SAGE1 was middleware developed in C++ that enabled scientists, educators, and students to collaborate over high-speed networks, sharing visualization data streamed to large-scale high- resolution display walls. As the technical landscape advanced, SAGE2 (Scalable Amplified Group Environment), leveraged emerging JavaScript-based web technologies, increasing its accessibility to broader audiences.
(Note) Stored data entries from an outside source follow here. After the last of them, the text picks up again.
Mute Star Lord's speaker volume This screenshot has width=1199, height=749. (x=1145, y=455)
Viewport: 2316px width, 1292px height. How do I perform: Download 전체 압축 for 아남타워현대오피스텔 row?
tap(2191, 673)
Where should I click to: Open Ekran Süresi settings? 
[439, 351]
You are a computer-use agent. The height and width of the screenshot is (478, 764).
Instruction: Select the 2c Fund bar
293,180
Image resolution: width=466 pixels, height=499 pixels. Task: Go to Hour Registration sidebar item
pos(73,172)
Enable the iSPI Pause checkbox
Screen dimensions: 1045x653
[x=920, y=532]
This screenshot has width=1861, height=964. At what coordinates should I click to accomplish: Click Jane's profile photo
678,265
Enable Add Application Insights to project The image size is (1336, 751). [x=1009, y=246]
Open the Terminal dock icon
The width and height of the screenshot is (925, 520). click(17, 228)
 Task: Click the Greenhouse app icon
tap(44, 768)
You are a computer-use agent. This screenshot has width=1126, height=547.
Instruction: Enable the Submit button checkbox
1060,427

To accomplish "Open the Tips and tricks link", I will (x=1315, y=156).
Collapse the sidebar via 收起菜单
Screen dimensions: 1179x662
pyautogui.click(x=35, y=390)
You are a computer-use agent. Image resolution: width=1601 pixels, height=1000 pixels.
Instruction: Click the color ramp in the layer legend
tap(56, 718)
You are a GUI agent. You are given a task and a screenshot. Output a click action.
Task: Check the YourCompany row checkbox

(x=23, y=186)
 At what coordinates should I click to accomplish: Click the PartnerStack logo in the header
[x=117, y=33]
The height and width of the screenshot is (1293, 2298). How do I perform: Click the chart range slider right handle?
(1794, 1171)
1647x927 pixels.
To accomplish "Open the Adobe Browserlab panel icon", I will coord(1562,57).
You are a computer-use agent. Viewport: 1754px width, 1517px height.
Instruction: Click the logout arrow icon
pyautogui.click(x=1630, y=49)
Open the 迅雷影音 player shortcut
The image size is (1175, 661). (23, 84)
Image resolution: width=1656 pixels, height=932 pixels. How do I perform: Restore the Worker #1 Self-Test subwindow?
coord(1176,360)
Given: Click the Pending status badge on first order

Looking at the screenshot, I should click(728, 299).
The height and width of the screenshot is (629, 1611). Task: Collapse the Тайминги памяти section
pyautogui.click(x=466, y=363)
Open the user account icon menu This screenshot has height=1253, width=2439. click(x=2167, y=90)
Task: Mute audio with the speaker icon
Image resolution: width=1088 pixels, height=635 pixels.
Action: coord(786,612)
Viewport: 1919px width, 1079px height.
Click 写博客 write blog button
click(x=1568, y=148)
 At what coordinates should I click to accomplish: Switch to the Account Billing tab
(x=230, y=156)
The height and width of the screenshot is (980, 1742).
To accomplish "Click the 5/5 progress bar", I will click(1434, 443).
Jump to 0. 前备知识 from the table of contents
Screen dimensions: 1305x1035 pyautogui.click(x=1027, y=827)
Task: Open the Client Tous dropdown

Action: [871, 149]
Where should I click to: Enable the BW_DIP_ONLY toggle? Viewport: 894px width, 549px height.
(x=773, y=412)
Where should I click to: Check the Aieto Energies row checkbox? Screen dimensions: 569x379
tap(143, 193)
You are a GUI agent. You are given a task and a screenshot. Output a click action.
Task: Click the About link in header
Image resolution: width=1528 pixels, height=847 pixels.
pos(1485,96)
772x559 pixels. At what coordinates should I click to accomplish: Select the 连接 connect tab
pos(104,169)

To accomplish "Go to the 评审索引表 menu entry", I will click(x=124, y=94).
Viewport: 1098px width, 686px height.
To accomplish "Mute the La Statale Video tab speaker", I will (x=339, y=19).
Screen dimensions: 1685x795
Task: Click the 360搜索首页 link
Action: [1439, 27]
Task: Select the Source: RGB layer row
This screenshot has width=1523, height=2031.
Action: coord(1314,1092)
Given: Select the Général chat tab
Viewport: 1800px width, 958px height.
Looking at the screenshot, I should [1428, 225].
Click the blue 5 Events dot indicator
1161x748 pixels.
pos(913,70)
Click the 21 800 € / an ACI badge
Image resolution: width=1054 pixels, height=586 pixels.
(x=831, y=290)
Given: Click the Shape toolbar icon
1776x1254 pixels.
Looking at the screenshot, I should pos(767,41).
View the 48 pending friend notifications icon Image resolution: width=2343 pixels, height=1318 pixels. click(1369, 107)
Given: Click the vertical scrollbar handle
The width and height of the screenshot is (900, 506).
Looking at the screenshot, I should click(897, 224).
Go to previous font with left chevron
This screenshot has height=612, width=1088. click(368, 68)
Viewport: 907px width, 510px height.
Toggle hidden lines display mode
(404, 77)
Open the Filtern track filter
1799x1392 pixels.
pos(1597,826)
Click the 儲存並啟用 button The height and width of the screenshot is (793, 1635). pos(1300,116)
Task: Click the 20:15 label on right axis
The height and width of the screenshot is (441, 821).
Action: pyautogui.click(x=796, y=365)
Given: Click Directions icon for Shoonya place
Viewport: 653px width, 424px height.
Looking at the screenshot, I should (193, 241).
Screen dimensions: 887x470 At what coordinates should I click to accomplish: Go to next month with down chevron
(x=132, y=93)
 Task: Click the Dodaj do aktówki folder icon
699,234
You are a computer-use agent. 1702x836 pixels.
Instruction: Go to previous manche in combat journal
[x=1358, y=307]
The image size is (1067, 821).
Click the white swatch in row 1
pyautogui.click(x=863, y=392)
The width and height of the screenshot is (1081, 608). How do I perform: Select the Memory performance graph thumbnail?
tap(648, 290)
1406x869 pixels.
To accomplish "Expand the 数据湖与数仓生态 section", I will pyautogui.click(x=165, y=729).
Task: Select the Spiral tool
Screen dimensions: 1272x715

By 2018, SAGE2 had more than 5000 users across 800 institutions in 18 countries, spanning 22 disciplines. In response to the upsurge of remote work during the COVID-19 pandemic, we launched SAGE3 (Smart Amplified Group Environment), a web-based spatial collaborative workspace that integrates artificial intelligence (AI) and a wide array of applications in a “space to think.”[4]

References

  1. Usage Patterns of Wideband Display Environments In e-Science Research, Development and Training
    J. Leigh, M. Belcaid, D. Kobayashi, N. Kirshenbaum, T. Wooton, A. Gonzalez, L. Renambot, A. Johnson, M. Brown, A. Burks, K. Bharadwaj, A. Nishimoto, L. Long, J. Haga, R. Pelayo, J. Burns, F. Cristobal, J. McLean (2019). eScience 2019, San Diego, California, USA, September 24-27, 2019.
  2. “There is no reason anybody should be using 1D anymore” : Design and Evaluation of 2D Jupyter Notebooks
    J. Harden, E. Christman, N. Kirshenbaum, M. Belcaid, J. Leigh, C. North,
    Graphics Interface, May 30-June 2, 2023.
  3. Reflecting on the Scalable Adaptive Graphics Environment Team’s 20-Year Translational Research Endeavor in Digital Collaboration Tools
    M. Belcaid, J. Leigh, R. Theriot, N. Kirshenbaum, R. Tabalba, M. Rogers, A. Johnson, M. Brown, L. Renambot, L. Long, A. Nishimoto, C. North, J. Harden,
    IEEE Computing in Science & Engineering, March-April 2023, pp. 50-56, vol. 25.
  4. Space to Think: Large High-Resolution Displays for Sensemaking
    C. Andrews, A. Endert, and C. North, Proceedings of SIGCHI Conf. Hum. Factors Comput. Syst., New York, NY, USA: ACM, 2010, pp. 55–64.